Sanders is a socialist. Socialism is about bringing a new world into being. One of its earliest theoreticians, Charles Fourier, believed that if socialism became the governing philosophy of the world, things would be so galactically harmonious that the oceans would turn to lemonade.
What Sanders and Fourier have in common is they prefer to traffic in fantasies rather than provide realistic and workable solutions to glaring and inescapable realities.
Who among us hasn’t noodled on what it would mean to win the lottery, to consider what you would do to fix things if you had unlimited money and power and were unconstrained by tradition or precedent or reality?
That is the seduction of socialism — it monopolizes resources and power and then distributes the goodies. But resources don’t work like that; if you seize them and centralize them, you pull them from their roots, and they begin to die.
Power can work like that, however, which is why socialism so often descends into totalitarianism. Sanders’ qualified enthusiasm for the socialist regimes in Cuba, Nicaragua, the Soviet Union and Venezuela is a sterling example of mistaking the dreamy rhetoric of progressive change for the destructive reality of what George Orwell described as “a boot stamping on a human face — forever.”
At a time of unprecedented crisis, our ability to avoid discomfiting reality and retreat into comforting fantasy is challenged at every moment. So it was with the entire purpose of Sanders’ campaign.
Estimates pegged the cost of the Sanders economic plan at $60 trillion over 10 years. In January, former Democratic Treasury Secretary Larry Summers said, “This is far more radical than all previous presidencies, on either the right or the left. The Sanders spending increase is roughly 2.5 times the size of the New Deal.”
Unlike Elizabeth Warren, who wrecked her own candidacy in part this way, Sanders never felt compelled to defend the price tag of his proposals — because he never put a price tag on them himself.
But as preposterous as the idea of increasing federal spending in this fashion was in January, it has now achieved a positively science-fictional status in the wake of the necessary federal response to the virus.

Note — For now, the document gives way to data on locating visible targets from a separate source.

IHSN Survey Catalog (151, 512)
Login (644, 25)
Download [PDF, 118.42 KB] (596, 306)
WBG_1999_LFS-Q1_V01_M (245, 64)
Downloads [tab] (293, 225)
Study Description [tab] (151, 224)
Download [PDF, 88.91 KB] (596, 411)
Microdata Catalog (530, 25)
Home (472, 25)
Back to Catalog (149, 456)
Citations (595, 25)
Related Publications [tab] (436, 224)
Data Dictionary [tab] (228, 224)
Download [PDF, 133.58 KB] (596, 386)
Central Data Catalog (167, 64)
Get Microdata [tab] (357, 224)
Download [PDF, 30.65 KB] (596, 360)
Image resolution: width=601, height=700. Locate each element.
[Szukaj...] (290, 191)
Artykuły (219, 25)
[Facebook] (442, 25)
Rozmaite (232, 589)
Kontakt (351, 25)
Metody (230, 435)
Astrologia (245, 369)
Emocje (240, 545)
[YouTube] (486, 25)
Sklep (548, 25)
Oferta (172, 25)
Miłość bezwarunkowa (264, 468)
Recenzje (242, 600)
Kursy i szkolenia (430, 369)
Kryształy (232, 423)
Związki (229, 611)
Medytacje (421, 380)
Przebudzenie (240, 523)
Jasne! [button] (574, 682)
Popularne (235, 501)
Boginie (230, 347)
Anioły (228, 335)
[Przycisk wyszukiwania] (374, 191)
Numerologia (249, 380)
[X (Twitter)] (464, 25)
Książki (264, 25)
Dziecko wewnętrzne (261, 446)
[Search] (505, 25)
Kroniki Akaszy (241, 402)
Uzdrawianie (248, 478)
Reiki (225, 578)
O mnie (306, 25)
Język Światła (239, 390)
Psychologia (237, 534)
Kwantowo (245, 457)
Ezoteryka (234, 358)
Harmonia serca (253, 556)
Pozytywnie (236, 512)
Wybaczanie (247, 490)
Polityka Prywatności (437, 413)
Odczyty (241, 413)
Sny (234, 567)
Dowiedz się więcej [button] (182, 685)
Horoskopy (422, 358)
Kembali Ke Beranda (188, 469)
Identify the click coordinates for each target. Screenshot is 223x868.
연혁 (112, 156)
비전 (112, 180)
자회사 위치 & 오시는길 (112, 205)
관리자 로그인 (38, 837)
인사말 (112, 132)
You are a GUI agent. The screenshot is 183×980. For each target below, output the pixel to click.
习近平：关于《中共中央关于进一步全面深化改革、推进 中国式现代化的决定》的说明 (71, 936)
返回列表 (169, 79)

A government already $20 trillion in debt just increased its debt liability by as much as one-third in one fell swoop as part of the effort to stave off a global economic disaster on the scale of the Great Depression — and will almost certainly have to go back to the well one or two more times as the months pass.
The issue for our leaders going forward is how on earth we are going to get out of this fallout shelter we’ve constructed for ourselves and achieve some kind of financial stability afterward. Whatever the world is going to look like once this is over, it won’t be a world that will have time for the ludicrous lemonade delusions of Bernie Sanders.